Brasil lanza la primera Bolsa emergente de CO2

La empresa brasileña Anaconda busca en la Bolsa de Río de Janeiro un comprador que la premie por su respeto al medio ambiente. Tiene previsto la instalación de una tecnología que reduce la emisión de gas metano en el tratamiento de residuos sólidos, y espera embolsarse unos millones de dólares a cambio.

El 15 de septiembre se inauguró el Banco de Proyectos de Reducción de Emisiones, una iniciativa de la Bolsa de Mercaderías y Futuros de Río de Janeiro, en la que las empresas con planes de reducción de emisiones contaminantes se pueden inscribir para vender derechos o créditos de emisión.

Es el primer paso para crear el Mercado Brasileño de Reducción de Emisiones, pionero entre los emergentes, que empezará a funcionar antes de fin de año y que servirá de ejemplo para otros países pobres que se esperan beneficiar del Tratado de Kioto. Un mercado líquido permitiría, por ejemplo, que las empresas españolas con exceso de emisiones comprasen el derecho a hacerlo en estos países a un precio menor, ahorrando dinero porque los derechos son más baratos y fomentando la energía limpia.

'Las empresas que reconozcan la oportunidad de negocio tendrán una ventaja competitiva. Esto no es filantropía, no es necesariamente sobre hacer el bien.
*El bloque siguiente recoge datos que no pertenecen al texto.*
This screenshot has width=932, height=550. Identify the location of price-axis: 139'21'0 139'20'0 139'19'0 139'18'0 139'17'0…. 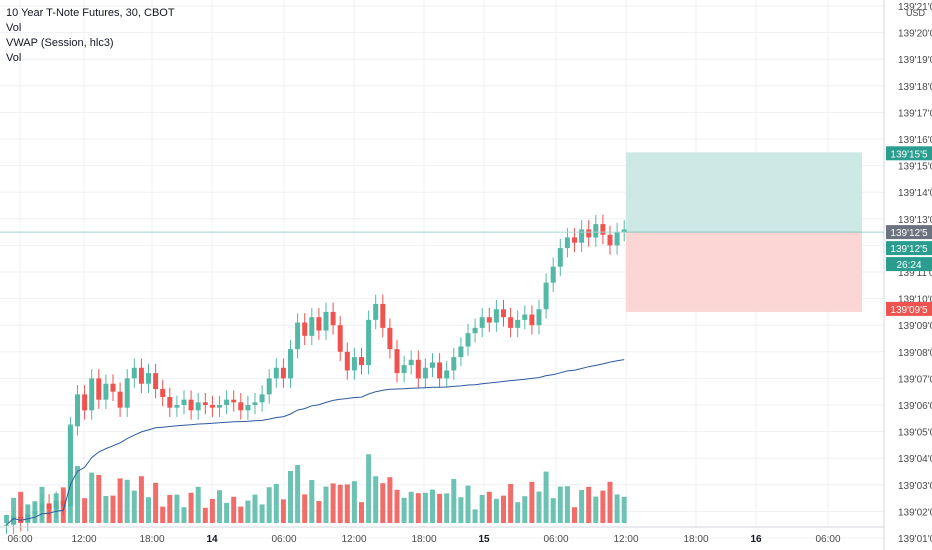
(915, 274).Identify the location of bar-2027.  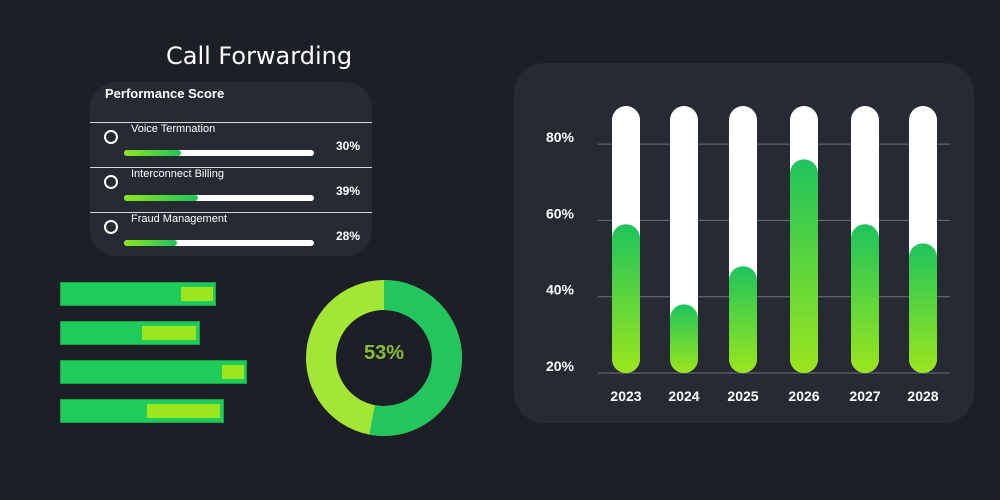
(865, 298).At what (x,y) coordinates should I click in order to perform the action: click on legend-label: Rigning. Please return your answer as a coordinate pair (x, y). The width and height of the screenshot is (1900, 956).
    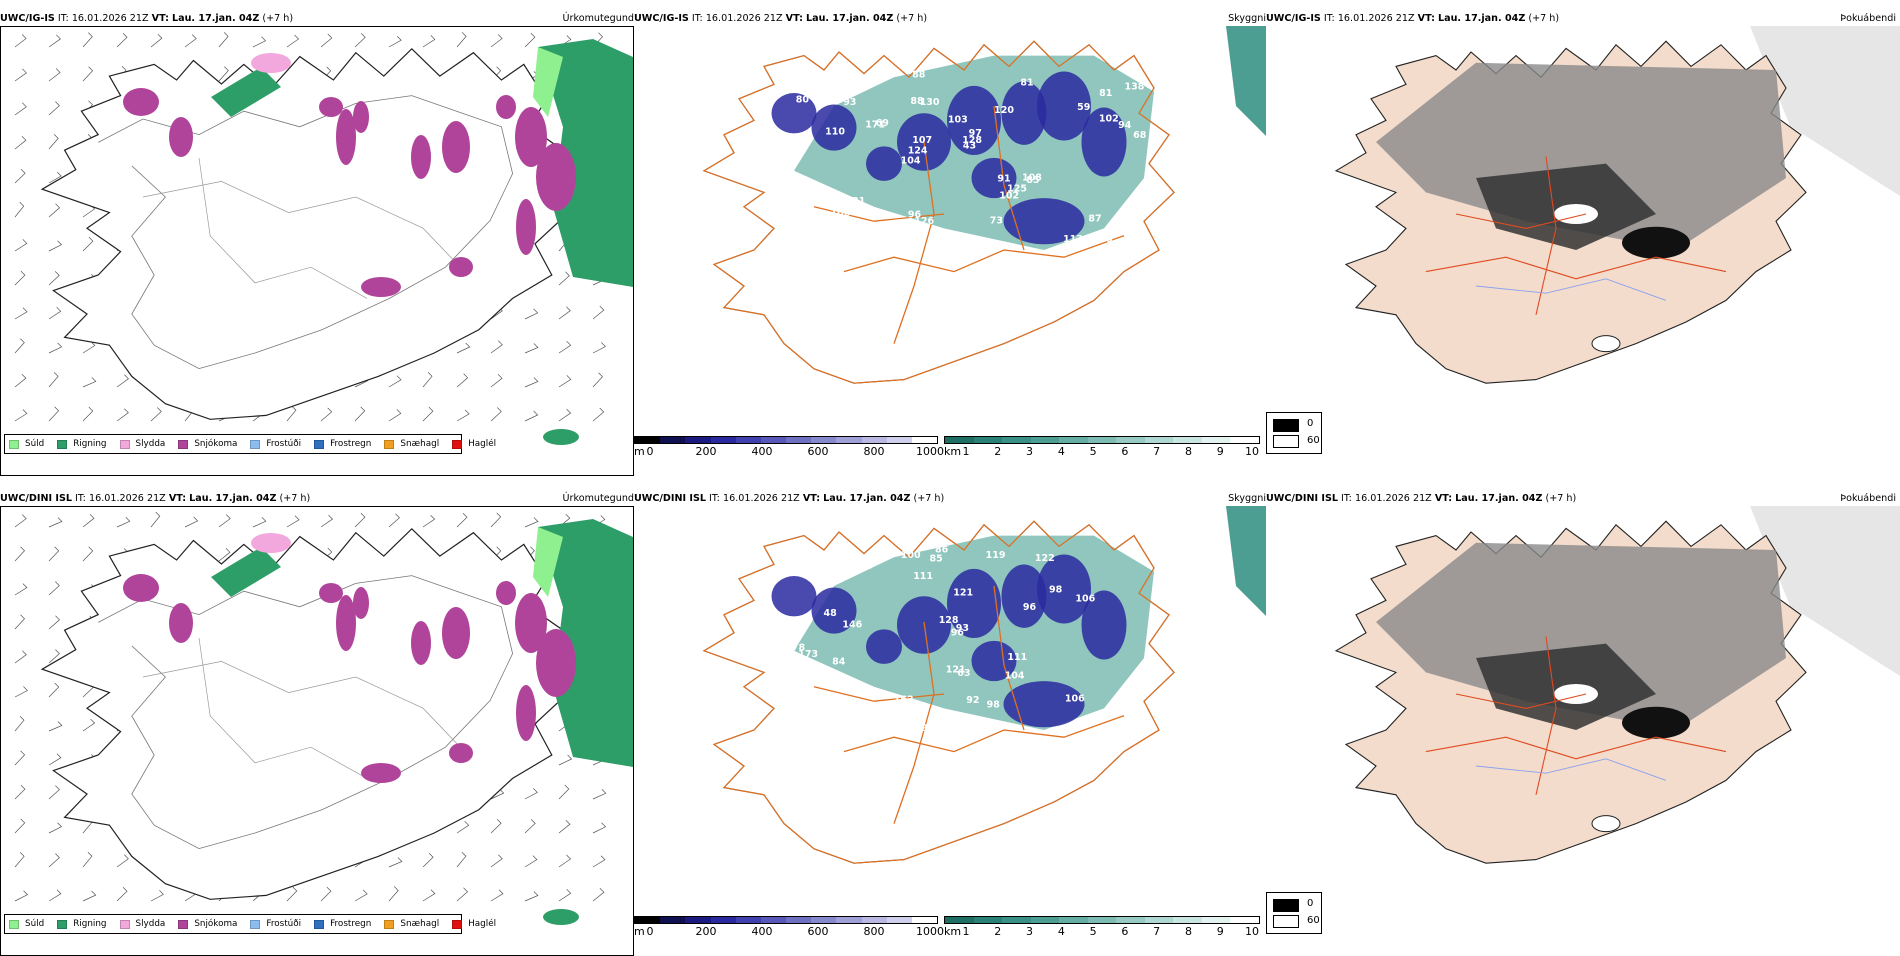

Es sobre hacer negocios y ser responsable a la vez', explica Andrei Marcu, presidente de la International Emissions Trading Association.

Según el Tratado de Kioto, en vigor desde febrero, los países industrializados deben reducir una media del 5% sus emisiones contaminantes antes de 2012. Para ello el acuerdo prevé varios mecanismos, como la negociación de derechos de emisión que se realiza en los países desarrollados. Para los países pobres el instrumento es el Mecanismo de Desarrollo Limpio: como no están obligados a reducir sus emisiones, cualquier recorte voluntario se convierte en derechos que se pueden vender.

En Europa ya funciona un mercado de derechos de emisión que empezó a operar en abril y en el que se mueve una media de un millón de toneladas de CO2 al día. El precio es de 25 a 30 euros por tonelada, muy por encima de como se venden las toneladas generadas por los MDL en Brasil, entre 4 y 5 euros.

El país latinoamericano ha visto la oportunidad y no quiere desaprovecharla: es el que más proyectos tiene, 74, en la ONU en espera de certificación. Según el Banco Mundial, Brasil ha captado el 13% del volumen de carbono negociado hasta abril, sólo por detrás de India, que absorbió el 31%. Además, el primer proyecto aprobado por la ONU, por el que el Gobierno de Holanda financia la eliminación ecológica de residuos en Nova Iguaçu, en Río.

'Es una gran oportunidad para el país. Estamos haciendo un esfuerzo fiscal, dando credibilidad a las finanzas públicas y tenemos el grado de inversión. Si todo esto pasa al tiempo que ese mercado se desarrolla, éste acabará siendo uno de los focos del mercado mundial de carbono', afirma Carlos Iván Simonsen Leal, presidente de la Fundación Getúlio Vargas, que ha promovido el Banco de Proyectos. La UE, principal comprador

Los países de la UE son los principales compradores de derechos de emisión de todo el mundo. Entre enero de 2004 y abril de 2005, Holanda compró el 16% del volumen negociado, seguido del Reino Unido, con el 12%. El resto de la UE suma el 32%. Japón absorbió el 21% del total y EE UU, que no ha ratificado el tratado, un 4%.

La evolución del mercado de emisiones sustenta el optimismo para el futuro. 'En los últimos años las instituciones multilaterales y los Gobiernos han liderado los fondos de carbono. Y hay más de una docena creados. Lo más interesante ahora es que el sector privado está entrando en ellos', apunta Frank Joshua, director general de la Climate Investment Partnership, organización suiza que gestiona las inversiones.